**WHAT THE TASK REQUIRES:**
Answer these questions from the thread below.
(a) What caliber of XD has viper101 decided to get?
(b) What does viper101 say the gun will mostly be used for?
(c) Which pistol does Todd say he carries almost daily?

**EXCERPT PROVIDED:**
◇ ◇ ◇
# XD 5” tactical vs. 4” Service Model



## viper101 (Feb 22, 2007)

I have decided that I want to get a 9mm XD but im not sure which one to get im torn between the 5” tactical vs. 4” Service Model


----------



## Baldy (Jun 21, 2006)

The 5" would make a great range gun and the 4" would make a good packing piece IMHO.


----------



## Todd (Jul 3, 2006)

I agree with Baldy. It really depends on what you're using it for. If it's going to be range only, than the tac might be the way to go. If you're going to CCW the gun, then you may want the service or even the SC. I carry a XD-40 service almost daily and it works well. But there are times I wish I had a compact model.


----------



## -gunut- (May 8, 2006)

I would go for the 5"


----------



## viper101 (Feb 22, 2007)

It will be for home defense and a range gun mostly


----------



## scorpiusdeus (Feb 7, 2007)

Go with the 5 inch


----------



## spacedoggy (May 11, 2006)

Bigger is better for a range and home defense gun.


----------



## hipmatt (Mar 11, 2007)

spacedoggy said:


> Bigger is better for a range and home defense gun.


I think so too.


----------



## daddy4count (May 16, 2007)

I agree... and really the 5" isn't that much different to carry.

I used to pack a 4" Para 1911 chambered for .40

It went into the factory for service for a few weeks and I borrowed my cousins 5" Glock and a 5" Kimber .45 for a while. I really didn't notice a diff and I'm not a very big guy.

The 5" is going to have noticeably less muzzle flip. In a 9mm I don't know if the balance is much different when the clip is loaded, but in a .45 polymer frame the 5" balances better when loaded, IMO.


----------
◇ ◇ ◇
**ENTRIES:**
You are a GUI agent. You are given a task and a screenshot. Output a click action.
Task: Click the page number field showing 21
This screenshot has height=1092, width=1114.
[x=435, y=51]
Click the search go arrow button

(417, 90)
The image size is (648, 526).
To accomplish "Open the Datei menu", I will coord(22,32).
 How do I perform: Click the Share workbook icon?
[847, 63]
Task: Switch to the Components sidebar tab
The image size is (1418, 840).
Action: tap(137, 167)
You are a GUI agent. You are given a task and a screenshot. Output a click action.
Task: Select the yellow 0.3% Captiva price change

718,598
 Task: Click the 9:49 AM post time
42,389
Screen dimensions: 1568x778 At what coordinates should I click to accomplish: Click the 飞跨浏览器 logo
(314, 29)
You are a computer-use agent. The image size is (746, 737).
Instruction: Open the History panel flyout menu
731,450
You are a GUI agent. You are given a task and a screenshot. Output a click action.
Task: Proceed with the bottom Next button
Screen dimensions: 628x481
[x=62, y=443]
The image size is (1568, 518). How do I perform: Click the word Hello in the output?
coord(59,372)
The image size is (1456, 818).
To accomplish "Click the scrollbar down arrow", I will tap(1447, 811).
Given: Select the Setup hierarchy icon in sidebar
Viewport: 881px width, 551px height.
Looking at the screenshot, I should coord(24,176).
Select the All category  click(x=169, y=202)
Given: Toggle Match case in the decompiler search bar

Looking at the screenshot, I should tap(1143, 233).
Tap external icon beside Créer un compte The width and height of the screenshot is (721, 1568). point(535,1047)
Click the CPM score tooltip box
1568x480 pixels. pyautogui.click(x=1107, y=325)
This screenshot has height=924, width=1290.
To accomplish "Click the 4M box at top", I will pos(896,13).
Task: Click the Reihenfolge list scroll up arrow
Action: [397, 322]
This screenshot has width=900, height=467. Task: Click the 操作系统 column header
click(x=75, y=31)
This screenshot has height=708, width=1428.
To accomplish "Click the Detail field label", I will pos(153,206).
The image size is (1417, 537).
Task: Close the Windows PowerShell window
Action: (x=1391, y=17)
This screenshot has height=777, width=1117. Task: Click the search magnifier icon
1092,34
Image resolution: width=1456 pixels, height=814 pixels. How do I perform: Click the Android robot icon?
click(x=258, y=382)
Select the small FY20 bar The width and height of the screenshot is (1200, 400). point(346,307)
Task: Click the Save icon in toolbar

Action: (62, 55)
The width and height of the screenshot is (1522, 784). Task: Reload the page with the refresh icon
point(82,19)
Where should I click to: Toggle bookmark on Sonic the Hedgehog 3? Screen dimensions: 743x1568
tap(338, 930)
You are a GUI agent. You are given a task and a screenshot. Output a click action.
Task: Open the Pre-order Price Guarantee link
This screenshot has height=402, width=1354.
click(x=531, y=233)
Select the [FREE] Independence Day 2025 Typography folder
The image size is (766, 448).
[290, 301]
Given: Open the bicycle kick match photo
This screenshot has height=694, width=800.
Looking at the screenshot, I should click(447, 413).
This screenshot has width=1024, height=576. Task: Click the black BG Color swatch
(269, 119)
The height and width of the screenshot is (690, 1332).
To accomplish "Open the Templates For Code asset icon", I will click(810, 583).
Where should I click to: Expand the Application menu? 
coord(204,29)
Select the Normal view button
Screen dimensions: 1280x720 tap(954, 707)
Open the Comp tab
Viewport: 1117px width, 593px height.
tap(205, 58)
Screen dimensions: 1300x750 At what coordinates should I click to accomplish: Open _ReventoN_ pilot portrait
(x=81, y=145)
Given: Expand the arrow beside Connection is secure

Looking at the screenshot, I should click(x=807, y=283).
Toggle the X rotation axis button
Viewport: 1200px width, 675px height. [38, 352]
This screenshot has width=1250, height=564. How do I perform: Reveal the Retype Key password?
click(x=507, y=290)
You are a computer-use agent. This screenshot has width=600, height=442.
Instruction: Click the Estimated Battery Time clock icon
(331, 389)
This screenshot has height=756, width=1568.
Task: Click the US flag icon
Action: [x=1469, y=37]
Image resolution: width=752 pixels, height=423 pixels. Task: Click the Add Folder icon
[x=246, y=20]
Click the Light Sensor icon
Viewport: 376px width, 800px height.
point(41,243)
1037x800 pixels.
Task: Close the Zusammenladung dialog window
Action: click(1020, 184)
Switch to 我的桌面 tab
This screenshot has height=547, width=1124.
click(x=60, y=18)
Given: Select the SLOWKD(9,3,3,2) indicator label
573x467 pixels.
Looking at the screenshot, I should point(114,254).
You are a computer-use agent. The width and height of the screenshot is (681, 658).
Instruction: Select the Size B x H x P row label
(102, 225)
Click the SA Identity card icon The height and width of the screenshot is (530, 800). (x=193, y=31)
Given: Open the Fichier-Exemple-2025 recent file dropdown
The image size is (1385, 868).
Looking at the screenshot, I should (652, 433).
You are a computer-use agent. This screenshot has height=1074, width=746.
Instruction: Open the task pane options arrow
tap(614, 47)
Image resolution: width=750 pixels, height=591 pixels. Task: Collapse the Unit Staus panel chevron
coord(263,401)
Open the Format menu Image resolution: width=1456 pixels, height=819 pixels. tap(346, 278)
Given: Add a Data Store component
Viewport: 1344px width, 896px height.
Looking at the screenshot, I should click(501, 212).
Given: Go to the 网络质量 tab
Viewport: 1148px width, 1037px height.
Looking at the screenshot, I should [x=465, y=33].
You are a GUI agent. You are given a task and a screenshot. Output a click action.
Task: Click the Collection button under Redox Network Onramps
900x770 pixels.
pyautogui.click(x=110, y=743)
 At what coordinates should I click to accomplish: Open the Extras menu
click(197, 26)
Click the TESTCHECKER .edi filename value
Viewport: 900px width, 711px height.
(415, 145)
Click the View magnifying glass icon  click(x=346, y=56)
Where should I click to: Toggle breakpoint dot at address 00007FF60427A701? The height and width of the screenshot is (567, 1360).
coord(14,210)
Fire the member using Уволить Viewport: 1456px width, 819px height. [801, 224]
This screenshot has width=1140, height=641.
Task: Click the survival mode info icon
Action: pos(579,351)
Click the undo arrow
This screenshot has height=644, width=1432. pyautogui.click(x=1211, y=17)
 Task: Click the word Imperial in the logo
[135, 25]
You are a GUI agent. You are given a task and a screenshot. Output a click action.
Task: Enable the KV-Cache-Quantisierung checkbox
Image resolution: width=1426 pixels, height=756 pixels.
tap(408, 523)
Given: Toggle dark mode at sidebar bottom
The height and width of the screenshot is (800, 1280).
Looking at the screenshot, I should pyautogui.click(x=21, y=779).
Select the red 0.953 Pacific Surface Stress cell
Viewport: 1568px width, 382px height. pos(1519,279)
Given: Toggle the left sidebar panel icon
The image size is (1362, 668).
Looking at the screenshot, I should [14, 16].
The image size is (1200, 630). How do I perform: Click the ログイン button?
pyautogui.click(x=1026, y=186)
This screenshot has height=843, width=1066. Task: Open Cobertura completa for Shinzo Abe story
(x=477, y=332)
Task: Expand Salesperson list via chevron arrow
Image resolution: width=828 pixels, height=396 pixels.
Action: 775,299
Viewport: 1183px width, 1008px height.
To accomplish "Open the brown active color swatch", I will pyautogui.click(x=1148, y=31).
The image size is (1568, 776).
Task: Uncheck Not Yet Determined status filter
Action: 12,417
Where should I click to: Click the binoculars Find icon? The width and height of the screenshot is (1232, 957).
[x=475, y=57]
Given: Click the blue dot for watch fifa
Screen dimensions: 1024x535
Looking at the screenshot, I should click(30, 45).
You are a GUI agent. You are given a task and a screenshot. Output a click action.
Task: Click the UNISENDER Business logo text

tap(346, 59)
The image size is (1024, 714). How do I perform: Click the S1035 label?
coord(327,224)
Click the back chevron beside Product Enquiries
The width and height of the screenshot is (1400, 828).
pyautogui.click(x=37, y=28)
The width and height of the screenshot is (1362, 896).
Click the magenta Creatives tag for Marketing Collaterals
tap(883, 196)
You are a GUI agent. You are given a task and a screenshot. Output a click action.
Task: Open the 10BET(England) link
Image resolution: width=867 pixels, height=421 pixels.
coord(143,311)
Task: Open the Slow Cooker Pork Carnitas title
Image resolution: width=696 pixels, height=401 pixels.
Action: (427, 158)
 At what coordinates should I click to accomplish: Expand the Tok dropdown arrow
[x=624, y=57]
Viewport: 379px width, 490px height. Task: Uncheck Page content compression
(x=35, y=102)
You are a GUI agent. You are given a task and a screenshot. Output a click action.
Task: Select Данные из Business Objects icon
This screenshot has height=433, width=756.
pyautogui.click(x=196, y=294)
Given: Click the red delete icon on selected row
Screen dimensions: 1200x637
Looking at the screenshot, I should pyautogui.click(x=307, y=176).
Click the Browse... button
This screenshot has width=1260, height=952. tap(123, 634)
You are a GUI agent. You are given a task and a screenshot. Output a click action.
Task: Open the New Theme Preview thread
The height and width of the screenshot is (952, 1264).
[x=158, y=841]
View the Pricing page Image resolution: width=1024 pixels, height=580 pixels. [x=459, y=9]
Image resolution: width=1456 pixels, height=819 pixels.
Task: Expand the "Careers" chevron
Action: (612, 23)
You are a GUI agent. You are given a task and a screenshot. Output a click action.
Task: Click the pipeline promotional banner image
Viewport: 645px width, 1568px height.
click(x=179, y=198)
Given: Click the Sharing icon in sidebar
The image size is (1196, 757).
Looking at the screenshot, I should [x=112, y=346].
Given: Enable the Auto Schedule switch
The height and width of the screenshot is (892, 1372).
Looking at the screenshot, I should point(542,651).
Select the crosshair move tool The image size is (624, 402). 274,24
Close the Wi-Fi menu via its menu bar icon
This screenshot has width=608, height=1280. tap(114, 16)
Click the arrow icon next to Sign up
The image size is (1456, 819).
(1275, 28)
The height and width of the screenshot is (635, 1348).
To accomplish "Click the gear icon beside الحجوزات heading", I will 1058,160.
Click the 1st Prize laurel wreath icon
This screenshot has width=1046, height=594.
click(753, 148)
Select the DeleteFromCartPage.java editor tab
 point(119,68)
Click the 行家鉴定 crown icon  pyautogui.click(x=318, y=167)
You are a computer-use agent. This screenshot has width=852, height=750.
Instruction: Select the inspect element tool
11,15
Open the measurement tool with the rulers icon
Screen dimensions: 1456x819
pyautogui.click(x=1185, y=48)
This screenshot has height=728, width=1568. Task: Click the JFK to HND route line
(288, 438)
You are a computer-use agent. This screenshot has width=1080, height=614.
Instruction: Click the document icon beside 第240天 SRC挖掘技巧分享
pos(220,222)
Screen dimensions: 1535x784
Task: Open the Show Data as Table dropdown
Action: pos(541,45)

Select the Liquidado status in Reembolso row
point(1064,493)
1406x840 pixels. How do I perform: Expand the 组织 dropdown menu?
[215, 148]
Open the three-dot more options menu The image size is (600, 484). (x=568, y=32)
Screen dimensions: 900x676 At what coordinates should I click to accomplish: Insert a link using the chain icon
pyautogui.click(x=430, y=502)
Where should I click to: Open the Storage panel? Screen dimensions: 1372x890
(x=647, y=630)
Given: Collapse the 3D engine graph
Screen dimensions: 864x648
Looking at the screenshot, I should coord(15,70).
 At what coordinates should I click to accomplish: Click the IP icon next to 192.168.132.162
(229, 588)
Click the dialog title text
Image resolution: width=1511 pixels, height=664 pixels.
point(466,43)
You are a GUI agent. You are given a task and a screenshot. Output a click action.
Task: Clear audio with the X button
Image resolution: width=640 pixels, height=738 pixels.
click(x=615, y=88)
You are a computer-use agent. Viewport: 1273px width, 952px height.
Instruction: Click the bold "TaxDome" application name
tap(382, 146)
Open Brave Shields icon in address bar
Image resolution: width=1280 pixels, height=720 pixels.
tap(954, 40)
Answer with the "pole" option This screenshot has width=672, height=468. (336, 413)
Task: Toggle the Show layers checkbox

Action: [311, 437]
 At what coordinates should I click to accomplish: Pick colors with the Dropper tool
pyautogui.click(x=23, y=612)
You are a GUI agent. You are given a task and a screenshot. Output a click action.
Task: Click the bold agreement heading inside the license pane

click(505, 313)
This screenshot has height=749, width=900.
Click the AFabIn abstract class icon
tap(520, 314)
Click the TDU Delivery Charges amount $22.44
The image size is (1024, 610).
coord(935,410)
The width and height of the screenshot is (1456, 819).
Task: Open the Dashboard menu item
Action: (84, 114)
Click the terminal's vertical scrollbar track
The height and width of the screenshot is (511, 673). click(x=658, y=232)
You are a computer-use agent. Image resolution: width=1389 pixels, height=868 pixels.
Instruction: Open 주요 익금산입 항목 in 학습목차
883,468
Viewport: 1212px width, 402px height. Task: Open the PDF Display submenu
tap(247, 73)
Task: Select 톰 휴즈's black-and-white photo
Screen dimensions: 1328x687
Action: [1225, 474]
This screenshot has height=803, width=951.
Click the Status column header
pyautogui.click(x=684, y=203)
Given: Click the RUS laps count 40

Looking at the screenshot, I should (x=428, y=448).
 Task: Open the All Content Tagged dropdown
◇ ◇ ◇
**OUTPUT OF THE TASK:**
(a) 9mm
(b) Home defense and the range
(c) An XD-40 service